* [Problem details]: Every line containing "dialog" should be identified and copied from the data below.

Dataset excerpts

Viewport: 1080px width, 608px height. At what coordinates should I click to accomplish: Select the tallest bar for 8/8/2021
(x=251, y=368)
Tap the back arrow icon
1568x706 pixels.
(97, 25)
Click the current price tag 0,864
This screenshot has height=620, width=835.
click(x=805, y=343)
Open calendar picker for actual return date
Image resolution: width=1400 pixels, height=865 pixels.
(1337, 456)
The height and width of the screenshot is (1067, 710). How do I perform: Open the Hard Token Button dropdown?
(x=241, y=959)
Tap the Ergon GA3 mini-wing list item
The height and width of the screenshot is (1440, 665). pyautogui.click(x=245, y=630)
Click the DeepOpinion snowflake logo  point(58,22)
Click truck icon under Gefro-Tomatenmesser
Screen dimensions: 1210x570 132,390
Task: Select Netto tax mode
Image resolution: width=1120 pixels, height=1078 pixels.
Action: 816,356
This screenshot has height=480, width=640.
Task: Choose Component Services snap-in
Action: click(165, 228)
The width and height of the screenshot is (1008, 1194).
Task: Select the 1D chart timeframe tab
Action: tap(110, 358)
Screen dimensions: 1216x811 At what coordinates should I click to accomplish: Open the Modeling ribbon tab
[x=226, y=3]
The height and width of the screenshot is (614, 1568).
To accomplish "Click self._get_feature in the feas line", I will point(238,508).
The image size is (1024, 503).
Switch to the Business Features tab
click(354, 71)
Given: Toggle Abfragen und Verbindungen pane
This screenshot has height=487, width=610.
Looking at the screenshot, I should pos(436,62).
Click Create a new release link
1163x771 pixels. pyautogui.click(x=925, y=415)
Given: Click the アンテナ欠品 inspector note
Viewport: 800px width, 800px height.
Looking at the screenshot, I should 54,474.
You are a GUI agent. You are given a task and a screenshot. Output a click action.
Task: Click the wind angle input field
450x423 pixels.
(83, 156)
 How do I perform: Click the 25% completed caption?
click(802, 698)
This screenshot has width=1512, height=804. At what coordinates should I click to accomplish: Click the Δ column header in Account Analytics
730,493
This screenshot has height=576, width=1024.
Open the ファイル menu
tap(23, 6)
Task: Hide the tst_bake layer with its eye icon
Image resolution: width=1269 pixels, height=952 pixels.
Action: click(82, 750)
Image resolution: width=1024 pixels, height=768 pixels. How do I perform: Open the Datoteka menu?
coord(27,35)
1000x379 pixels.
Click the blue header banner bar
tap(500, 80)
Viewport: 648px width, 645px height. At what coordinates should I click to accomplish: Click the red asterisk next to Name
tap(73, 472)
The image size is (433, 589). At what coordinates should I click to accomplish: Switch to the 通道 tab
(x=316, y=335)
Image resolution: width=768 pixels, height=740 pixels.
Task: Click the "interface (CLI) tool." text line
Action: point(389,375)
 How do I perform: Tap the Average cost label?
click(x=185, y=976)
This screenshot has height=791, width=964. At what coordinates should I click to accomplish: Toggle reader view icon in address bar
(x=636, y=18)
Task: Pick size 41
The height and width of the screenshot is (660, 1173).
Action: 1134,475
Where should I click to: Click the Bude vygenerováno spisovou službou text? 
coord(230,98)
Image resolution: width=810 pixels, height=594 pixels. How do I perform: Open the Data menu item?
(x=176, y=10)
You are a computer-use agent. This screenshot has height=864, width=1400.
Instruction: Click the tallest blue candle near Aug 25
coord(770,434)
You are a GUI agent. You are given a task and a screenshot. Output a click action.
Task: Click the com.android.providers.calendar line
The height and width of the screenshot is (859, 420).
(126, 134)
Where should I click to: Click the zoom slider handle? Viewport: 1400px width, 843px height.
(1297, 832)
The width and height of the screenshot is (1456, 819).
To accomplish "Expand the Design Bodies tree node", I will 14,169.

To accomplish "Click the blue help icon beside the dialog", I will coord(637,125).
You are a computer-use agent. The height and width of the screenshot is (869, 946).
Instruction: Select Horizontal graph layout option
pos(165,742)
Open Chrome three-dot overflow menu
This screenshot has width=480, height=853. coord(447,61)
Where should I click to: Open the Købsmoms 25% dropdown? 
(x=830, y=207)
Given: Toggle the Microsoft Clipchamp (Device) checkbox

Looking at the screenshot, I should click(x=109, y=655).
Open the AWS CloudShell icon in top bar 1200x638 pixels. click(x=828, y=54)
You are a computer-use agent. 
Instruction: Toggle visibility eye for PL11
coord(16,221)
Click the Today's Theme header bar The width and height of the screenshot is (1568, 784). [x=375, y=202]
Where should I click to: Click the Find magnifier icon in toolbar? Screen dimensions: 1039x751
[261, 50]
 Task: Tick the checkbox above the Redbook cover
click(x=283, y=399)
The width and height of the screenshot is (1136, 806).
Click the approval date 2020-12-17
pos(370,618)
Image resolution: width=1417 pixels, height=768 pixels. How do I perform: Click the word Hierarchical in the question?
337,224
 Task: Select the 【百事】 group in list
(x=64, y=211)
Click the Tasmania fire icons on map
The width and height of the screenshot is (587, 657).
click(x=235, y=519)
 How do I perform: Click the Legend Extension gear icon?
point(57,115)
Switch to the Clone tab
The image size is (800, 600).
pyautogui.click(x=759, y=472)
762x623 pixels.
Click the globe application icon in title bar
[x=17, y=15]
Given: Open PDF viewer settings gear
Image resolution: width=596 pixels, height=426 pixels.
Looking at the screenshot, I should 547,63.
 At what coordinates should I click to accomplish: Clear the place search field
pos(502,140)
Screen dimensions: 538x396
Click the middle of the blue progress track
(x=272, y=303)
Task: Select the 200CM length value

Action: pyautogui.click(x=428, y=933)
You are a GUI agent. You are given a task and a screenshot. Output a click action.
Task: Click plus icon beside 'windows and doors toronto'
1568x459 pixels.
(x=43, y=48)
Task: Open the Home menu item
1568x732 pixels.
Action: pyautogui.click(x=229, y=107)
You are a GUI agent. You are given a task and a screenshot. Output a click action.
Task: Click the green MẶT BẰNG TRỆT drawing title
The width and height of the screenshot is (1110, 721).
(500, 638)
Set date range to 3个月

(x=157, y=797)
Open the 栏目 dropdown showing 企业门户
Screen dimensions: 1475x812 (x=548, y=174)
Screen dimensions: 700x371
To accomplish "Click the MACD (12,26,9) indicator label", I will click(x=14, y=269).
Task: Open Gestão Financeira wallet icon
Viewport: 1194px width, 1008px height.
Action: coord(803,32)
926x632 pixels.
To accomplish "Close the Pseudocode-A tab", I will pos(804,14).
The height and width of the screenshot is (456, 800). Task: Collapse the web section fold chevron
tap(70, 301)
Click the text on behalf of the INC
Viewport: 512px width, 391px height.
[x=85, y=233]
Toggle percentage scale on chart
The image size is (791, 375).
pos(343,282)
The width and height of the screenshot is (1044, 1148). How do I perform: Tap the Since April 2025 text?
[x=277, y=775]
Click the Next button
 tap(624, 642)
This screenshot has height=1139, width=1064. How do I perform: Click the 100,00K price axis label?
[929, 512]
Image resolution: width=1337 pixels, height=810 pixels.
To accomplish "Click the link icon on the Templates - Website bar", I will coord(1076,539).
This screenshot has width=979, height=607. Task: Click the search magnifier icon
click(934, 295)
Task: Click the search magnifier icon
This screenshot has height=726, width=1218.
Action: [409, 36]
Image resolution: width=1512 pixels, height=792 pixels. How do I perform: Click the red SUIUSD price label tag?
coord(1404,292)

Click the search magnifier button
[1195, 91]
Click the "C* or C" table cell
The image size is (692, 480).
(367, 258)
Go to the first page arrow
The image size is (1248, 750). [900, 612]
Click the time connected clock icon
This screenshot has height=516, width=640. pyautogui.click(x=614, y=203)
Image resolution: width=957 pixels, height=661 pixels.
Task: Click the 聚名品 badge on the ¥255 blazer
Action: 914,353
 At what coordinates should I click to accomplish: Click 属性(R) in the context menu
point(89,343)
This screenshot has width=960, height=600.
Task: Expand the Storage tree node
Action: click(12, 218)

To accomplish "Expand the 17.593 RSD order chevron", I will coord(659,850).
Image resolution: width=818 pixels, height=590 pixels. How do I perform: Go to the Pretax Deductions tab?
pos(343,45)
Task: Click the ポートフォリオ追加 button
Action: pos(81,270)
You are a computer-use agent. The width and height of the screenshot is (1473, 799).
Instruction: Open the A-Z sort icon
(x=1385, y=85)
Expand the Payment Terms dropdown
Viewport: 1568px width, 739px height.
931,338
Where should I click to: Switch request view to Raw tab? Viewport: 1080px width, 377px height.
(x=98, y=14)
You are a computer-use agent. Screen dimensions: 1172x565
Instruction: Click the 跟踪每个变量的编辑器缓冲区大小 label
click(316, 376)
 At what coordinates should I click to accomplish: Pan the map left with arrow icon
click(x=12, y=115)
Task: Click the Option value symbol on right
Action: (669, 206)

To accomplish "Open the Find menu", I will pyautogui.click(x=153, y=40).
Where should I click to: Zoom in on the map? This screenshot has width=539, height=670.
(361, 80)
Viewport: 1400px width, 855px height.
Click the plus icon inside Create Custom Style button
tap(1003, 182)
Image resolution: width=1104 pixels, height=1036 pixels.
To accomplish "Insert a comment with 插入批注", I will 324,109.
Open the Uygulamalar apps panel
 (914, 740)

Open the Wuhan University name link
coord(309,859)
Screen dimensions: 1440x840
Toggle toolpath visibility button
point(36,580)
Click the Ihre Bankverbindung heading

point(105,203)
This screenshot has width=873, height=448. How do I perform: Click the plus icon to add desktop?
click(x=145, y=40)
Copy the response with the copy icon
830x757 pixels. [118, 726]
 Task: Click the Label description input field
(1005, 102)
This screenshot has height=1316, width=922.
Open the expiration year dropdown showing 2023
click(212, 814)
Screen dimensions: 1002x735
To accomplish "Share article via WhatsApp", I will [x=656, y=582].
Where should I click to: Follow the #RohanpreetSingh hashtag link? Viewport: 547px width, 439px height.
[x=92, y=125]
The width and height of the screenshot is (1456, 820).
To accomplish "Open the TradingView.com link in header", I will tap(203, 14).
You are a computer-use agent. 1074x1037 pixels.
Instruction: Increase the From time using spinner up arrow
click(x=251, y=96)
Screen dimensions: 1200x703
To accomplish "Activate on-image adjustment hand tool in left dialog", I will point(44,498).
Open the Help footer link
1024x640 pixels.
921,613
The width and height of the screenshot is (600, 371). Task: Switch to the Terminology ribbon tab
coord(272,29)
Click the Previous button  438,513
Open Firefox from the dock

* [Exercise response]:
To accomplish "Click the blue help icon beside the dialog", I will coord(637,125).
To accomplish "Activate on-image adjustment hand tool in left dialog", I will point(44,498).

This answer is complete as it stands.